__TASK REQUIREMENTS__
Restate word for word the lines of the material below, from the line with "This screenshot has width=680, height=413." to the line with "This screenshot has height=544, width=800.", both lines included, and no others.

__DATA FOR THIS EXERCISE__
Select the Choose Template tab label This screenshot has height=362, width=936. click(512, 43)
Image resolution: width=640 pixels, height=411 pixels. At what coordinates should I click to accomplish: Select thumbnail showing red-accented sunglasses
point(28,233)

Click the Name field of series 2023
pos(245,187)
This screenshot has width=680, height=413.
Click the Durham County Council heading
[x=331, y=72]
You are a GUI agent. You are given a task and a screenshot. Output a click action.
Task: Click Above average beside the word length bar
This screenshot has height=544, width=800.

* * *

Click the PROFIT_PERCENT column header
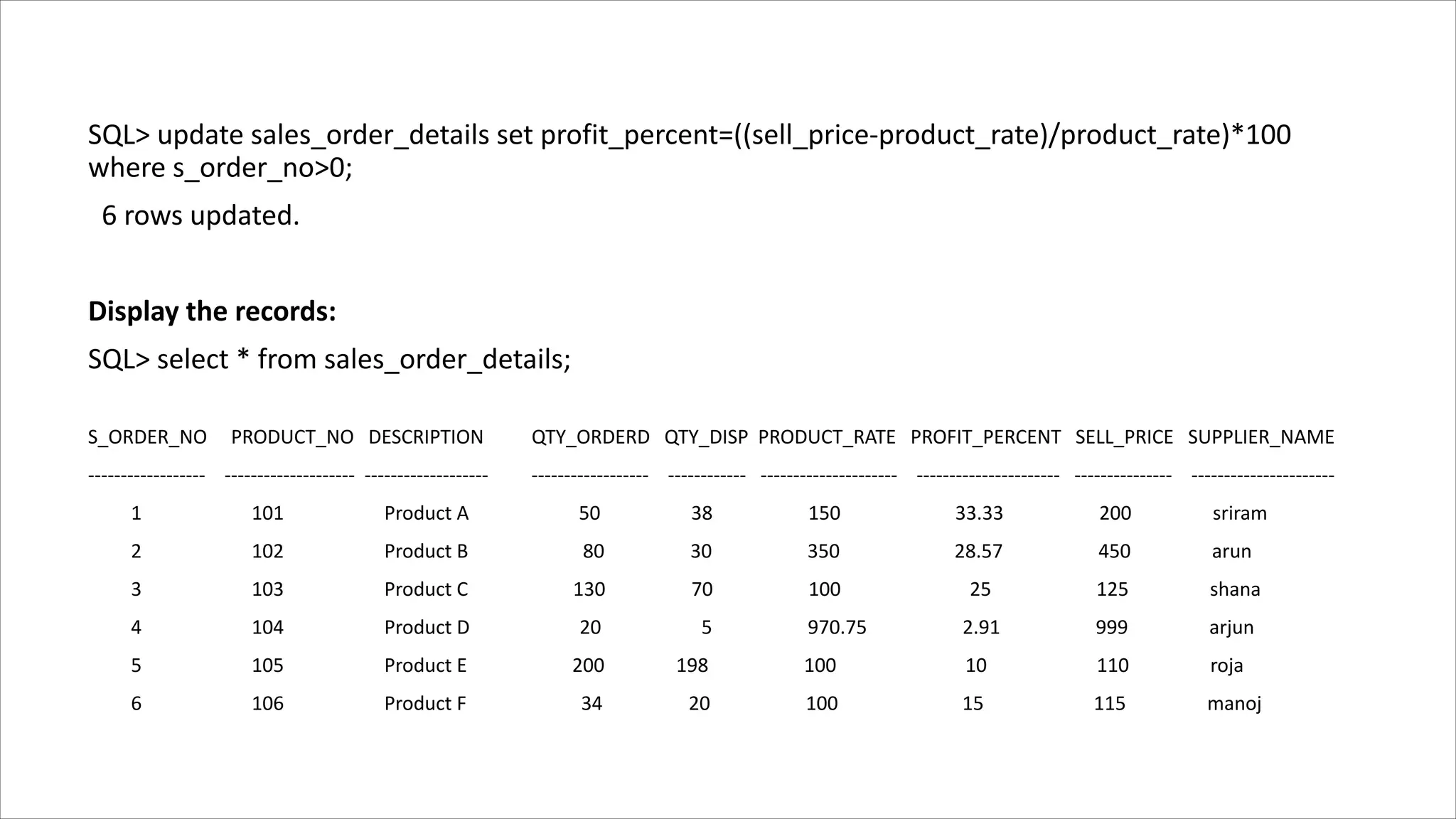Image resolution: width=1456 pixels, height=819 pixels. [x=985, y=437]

__COMPLETED EXERCISE__
This screenshot has width=680, height=413.
Click the Durham County Council heading
[x=331, y=72]
You are a GUI agent. You are given a task and a screenshot. Output a click action.
Task: Click Above average beside the word length bar
This screenshot has height=544, width=800.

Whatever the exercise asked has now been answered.